Reputation: 9084
I am using $.ajax to update some values in the database. when the page makes the ajax call for the first time, it is slow. it is taking like 5 or 6 seconds to return the result. after the first request, it is fast. I am not sure if there is a way to make the first call also fast. if you have any ideas, please let me know.
Thanks, sridhar
Upvotes: 3
Views: 5219
Reputation: 997
If you found the problem on ASP.NET Application
For sure, the first request will always take longer. This overhead loading time come from JIT compiling for the requested app, Except you are pre-compiled the website.
In another word, It was happened only when you set releasing flag to 'Debug' on ASP.NET Application If set it to 'Release' , you will found that it's only first time for each single requested url will slow but next time will going awesome.
(English is not my mother tongue)
Upvotes: 0
Reputation: 1259
If it only happens in IE7, this is because of IE7 rendering slowly. It might only happen the first time since jquery get/ajax will use the request in a way that can be cached by the browser.
Basically, it isn't clear if it's the rendering or the server.
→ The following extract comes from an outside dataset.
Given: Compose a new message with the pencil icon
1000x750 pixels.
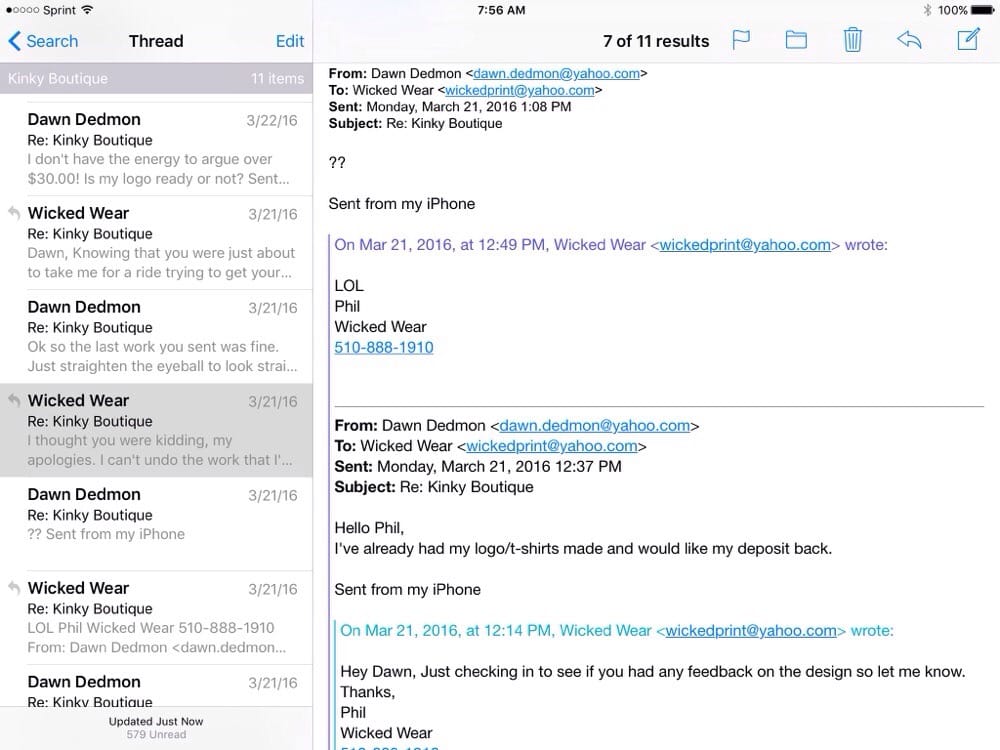Looking at the screenshot, I should coord(968,40).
It still could be the server though - query caching (or other kinds of caching) means the query can be slow first time only, then fast.
Upvotes: 0
Reputation: 9084
Thanks for the response. It is not the server side code that is slow. If it is, then it would be slow every time. This is what we did to make it work faster. When the page loads, in the document.ready function we are making a fake webservice call to eliminate the initial delay. Now it is working fine. The server side code is not actually a web service but a page method in asp.net. Page methods can be used as webservices in asp.net. I will run the firefox and see what happens.
Thanks, sridhar.
Upvotes: 0
Reputation: 25159
Install Fiddler for IE, or run the Firebug console in firefox and take a look at the request / response headers. You'll see where the delay happens.
Upvotes: 1
Reputation: 532435
My suspicion would be that the database is doing some caching and subsequent requests are filled from the cache. If this were only happening on the first request of the data, regardless of the data involved, then I would suspect that the web service that you're connecting to needs to be loaded into memory on the first operation.
Upvotes: 2
Reputation: 268324
You should log the server-side script execution time. I agree with John, and suggest you focus on the server rather than jQuery at this moment.
Upvotes: 0
Reputation: 7963
Is your ajax call against an ASP.NET handler? If so, then it's probably from ASP.NET loading the app domain.
Upvotes: 0
Reputation: 78104
What type of service is the method calling? It's probably the service it is calling that is slow, not jQuery.